New funding and operating models are needed to focus the library on services in an age of digital tools.
Its 5 recommendations (for "Harvard" read "Yale"):
1. Establish and implement a shared administrative infrastructure
The fragmented organization of the Harvard libraries represents the fossilization of contingent historical decisions, based on past circumstances and actors. This structure now impedes nimble, effective, and fiscally responsible responses to twenty-first century challenges. We recommend reforms focused on administrative services that, when unified, will provide better and more cost-effective service to faculty and students.
2. Rationalize and enhance information and technology systems
This focus on systems improvement will not succeed, however, unless paired with changes in the model for decision making and funding. A widely distributed “veto” and excesses of local customization have impeded the effective development of technology infrastructure both within and outside Harvard’s libraries. The Task Force believes that Harvard must develop a robust, shared information architecture to guide future development and to orient investments in innovative projects. Core systems must be standardized across Harvard libraries to enable the University to collaborate internally and externally more effectively than we do today.
3. Revamp the financial model for the Harvard libraries
The current system of financing library materials and services impedes efforts to collaborate across the different parts of Harvard University, and often establishes incentives for actions that aid one part of the library at the expense of the whole. This phenomenon is most clearly reflected when content costs are shifted from one unit to another.
4. Rationalize the system for acquiring, accessing and developing a “single university” collection.

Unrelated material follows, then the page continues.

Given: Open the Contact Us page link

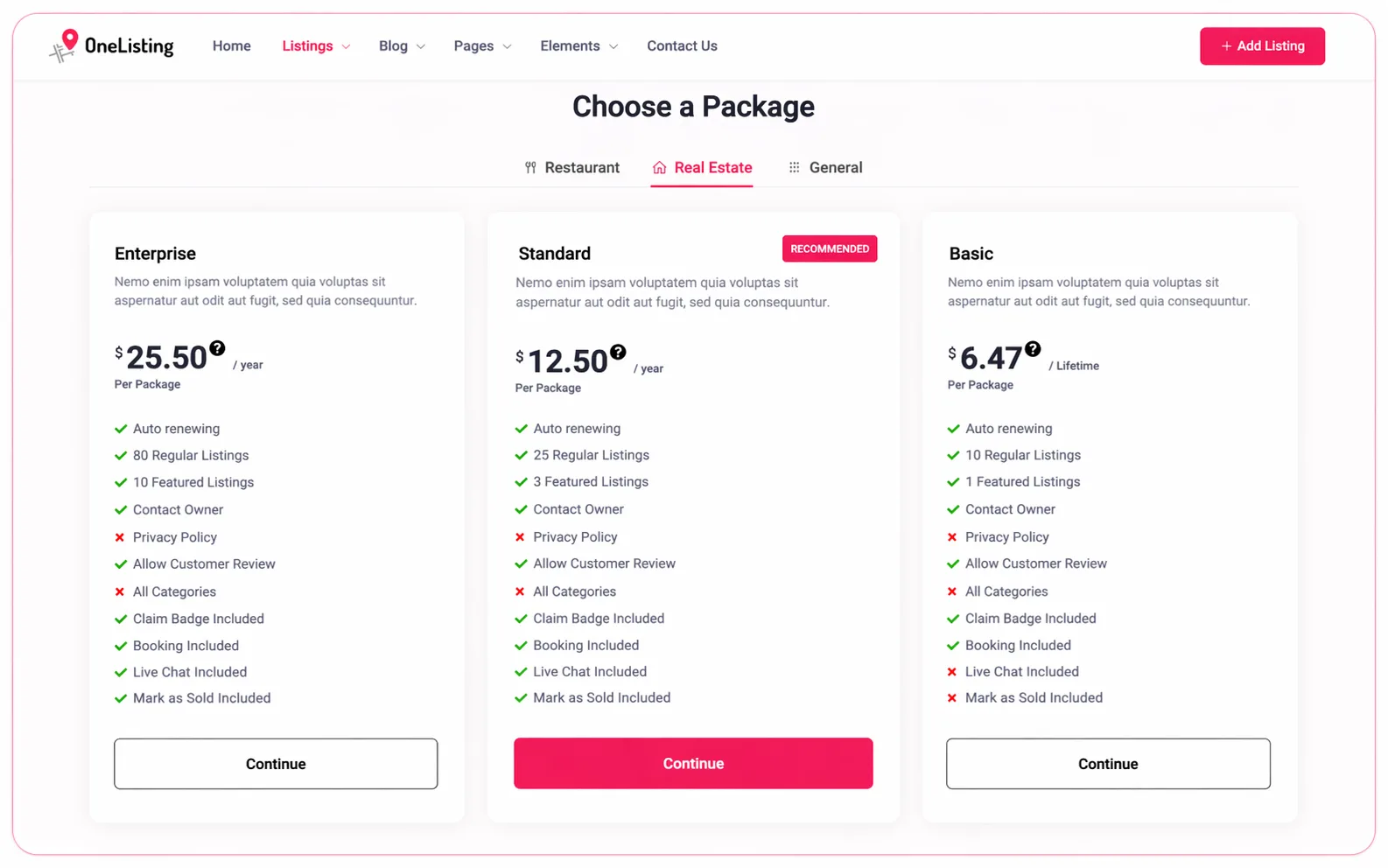Looking at the screenshot, I should click(x=682, y=46).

The Harvard University Library system needs to rationalize the manner in which all parts of the University collect and provide access to materials, and orient its focus more clearly toward ensuring access, as opposed to the current default model of building collections by acquisition. This shift is already in prominent view in many disciplines of the natural and social sciences, where ownership of materials has given way to providing access to materials that may be housed on a publisher’s server, at other institutions, or in other countries. Many fields, including the humanities, will continue to depend on physical materials, but the emphasis on ensuring access in perpetuity to materials should nonetheless increasingly supplant acquisition in the case of widely available resources. The University’s efforts to build a single, shared collection must also be coordinated more effectively. A centralized purchasing and licensing office that negotiates with vendors should be empowered to speak to vendors with a single voice whenever possible. Longer-term efforts to reform the scholarly communications and publishing system, such as the University’s leadership in the open access movement, should continue to be emphasized and supported from within the library system.

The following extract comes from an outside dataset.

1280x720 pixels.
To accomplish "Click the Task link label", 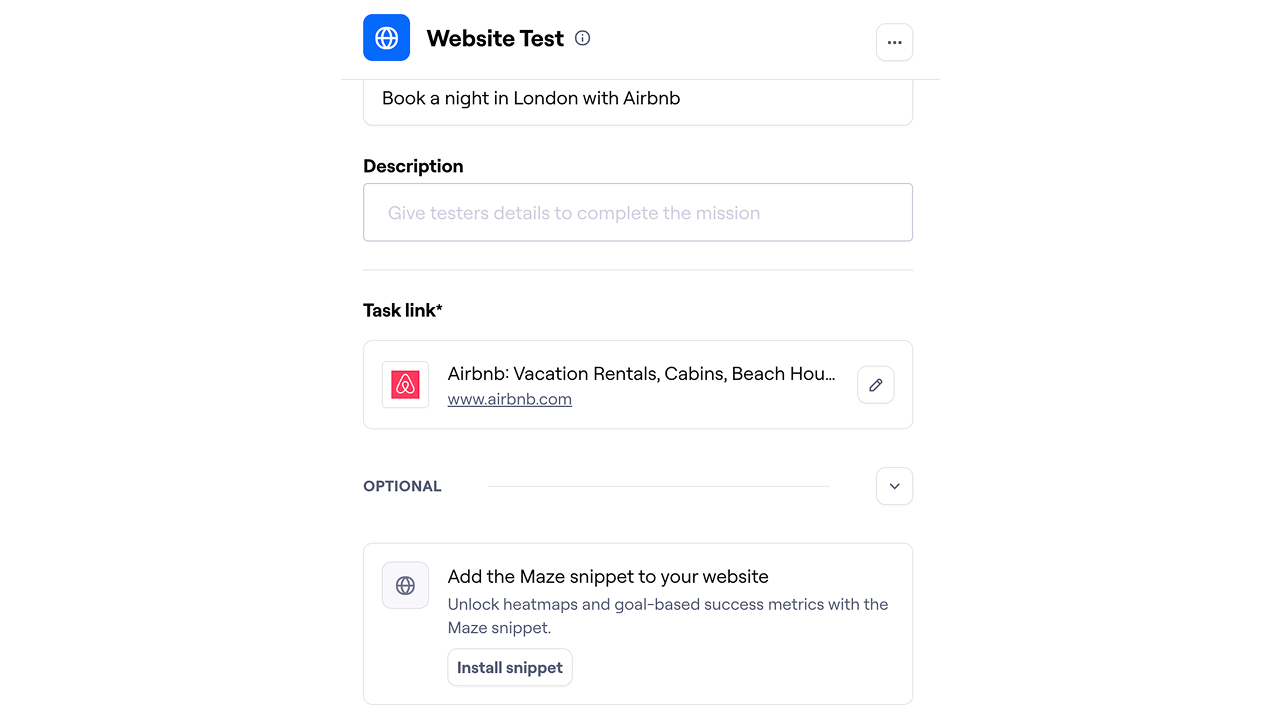I will coord(398,310).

5. Collaborate more ambitiously with peer institutions
Harvard should enhance its efforts to work with other libraries and cultural institutions to build a sustainable information ecosystem for the 21st century. In some cases, this collaboration will mean building upon existing efforts to work directly with partner institutions.
As described above, Harvard’s information technology systems must be improved to become more interoperable, internally and externally, in order to facilitate external collaborations with the goal of maximizing access to scholarly materials for our faculty and students. Throughout the library system, Harvard must be more ambitious in its efforts to work with external partners to share costs and resources to improve library collections and services to current and future users.